I agreed. However at this point I was feeling incredibly faint. My vision was blurring and I was finding it difficult to breathe. Panic took over, and I tried to calm down, and sip water.
I then mined to the group of young people and said “food, I need you to get me food.” I pointed to my mouth and stomach and this was enough. A few minutes later, one of them returned with a bag full of sweet cakes. Shaking, I are three.
“Hospital. 1km”, one of them said. So I struggled back onto the bike whilst the boy drove me up the road.
I hung on to the young boy at the waist, resting my head on his shoulders, as I went in and out of consciousness. I have little memory of the short journey. The next thing I remember is being helped off the bike outside a small building, set in some beautiful gardens.
I sat on a plastic stool in front of a desk with various medical related equipment around.
I put head on the desk and waited.
A few minutes later, a few nuns appeared and looked at me. The young Vietnamese boy that took me, explained to her what had happened.
She then motioned to me to follow her. I slowly limped to a room not far from where we were.
Inside there was a long metal bed frame with a bamboo sheet, and a small pillow.
I lay down, unsure of what she was going to do, but I figured it was better than anything I could have done at the time.
One by one, the nun cleaned the wounds on my feet, elbow, knee and thigh. It was painful, but I knew that keeping it clean was essential for avoiding infections.
Another nun then came in and spoke French to me.
“Bonjour!” She said cheerfully.
“Ah, Bonjour!” I replied – trying to scramble with my brain to find any French words in which to communicate.
“Parlez Vous Francais?” She continued.
Now despite gaining a grade A at GCSE at high school, the best I could come up with was the following:
“Je Suis Bien” (I am good). “Je … Sortie” (I exit) – I was trying to say, is it ok if I leave.
She smiled at me, and said “hotel?”. I reached into my small day pack, and luckily had a map, with the name and number of where I was staying, so she gave them a call.
A little later, she passed over the phone to me, and an annoyed Vietnamese woman (one of the receptionists) said “you see this is why English people shouldn’t ride motorbikes, now what we do with you!!”. I told her that I thought I was fine to drive back myself, but instead, she got the owner to ride out on another bike to meet me, and guide me back.

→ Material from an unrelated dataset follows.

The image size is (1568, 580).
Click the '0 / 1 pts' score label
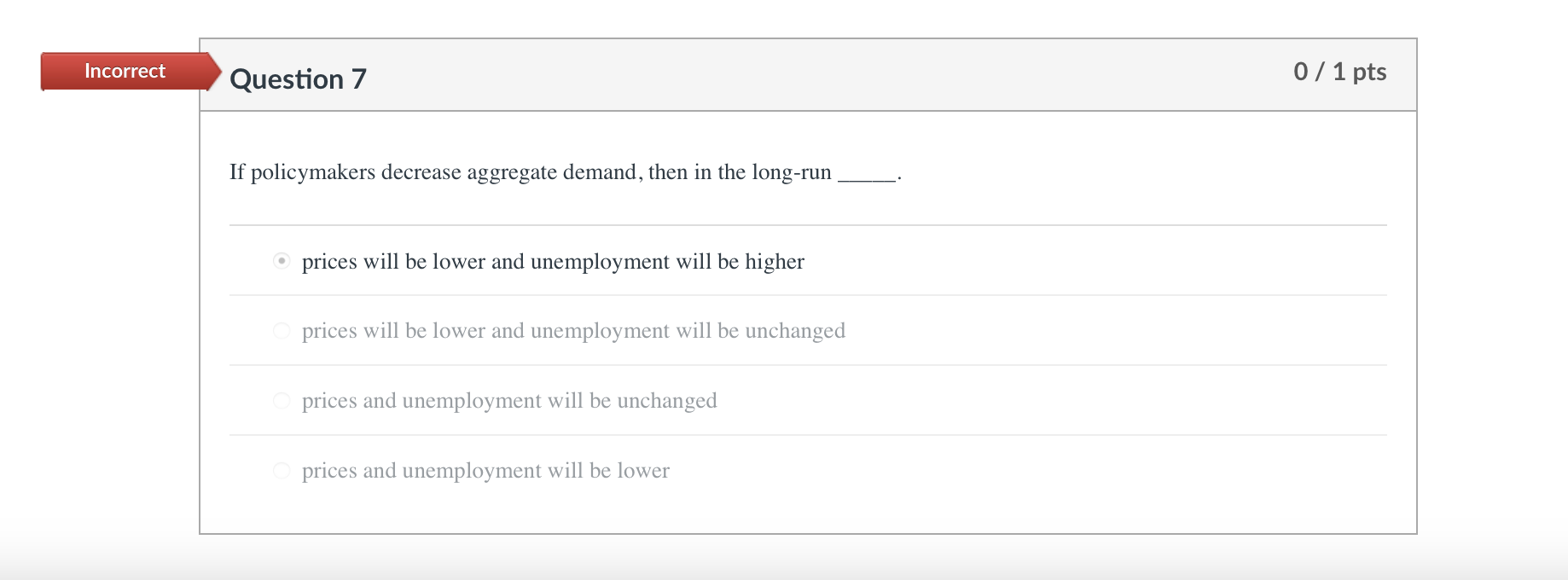pyautogui.click(x=1340, y=72)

20 minutes later, he appeared – looked at the bike and had a conversation with the nuns and younger Vietnamese boys that had helped me out.
I wasn’t sure whether I needed to pay anything to the nuns or clinic, they didn’t ask for a payment, so instead I said my best “Kam ‘Un” (Thank-you), and greeted them with my hands together.
Flips flops on, and we were off. We drove the final 40 km back to Hoi An, very slowly. I got various looks from local people, as I stopped at the traffic lights, with a bandaged knee, and a ripped shirt. Many of them pointed to the bike, and I nodded and confirmed that I had indeed fallen off.
After my return to the guest,house I went up to my room, and immediately used the entire contents of my first aid kit. I later had a skype call with a friend, who is a final year medical student, and advised me to get to a pharmacy and get some supplies.
That was easier said than done. Again, my dodgy charades technique came into play, and I came away with several bandages, antiseptic, and other dressings.
(Edited to add – I paid the owner of the motorbike 150,000 Dong (US$7) for repairs to the bike).
I sent a quick text to my parents and said “had a motorbike accident, but I am ok!” (That is all they needed to know at that time!) I later gave friends and family a better update on my Facebook Page.
Rest should have been on the agenda after this. However, I hobbled into town, and met another traveller called Gerry, who I met in Mui Ne, I fuelled myself with pizza and coke to get my energy levels back, then had him walk me back to my Guesthouse and agreed to meet later in Hanoi (which we did).
My plan was to get to Hue the next day, and by train, rather than bike – that happened as planned, but after uncovering my dressing in Hue, things were about to get a whole lot worse …
Live and learn. Motorbikes are not toys, and if you want to drive in Vietnam, make sure you are very experienced at doing so.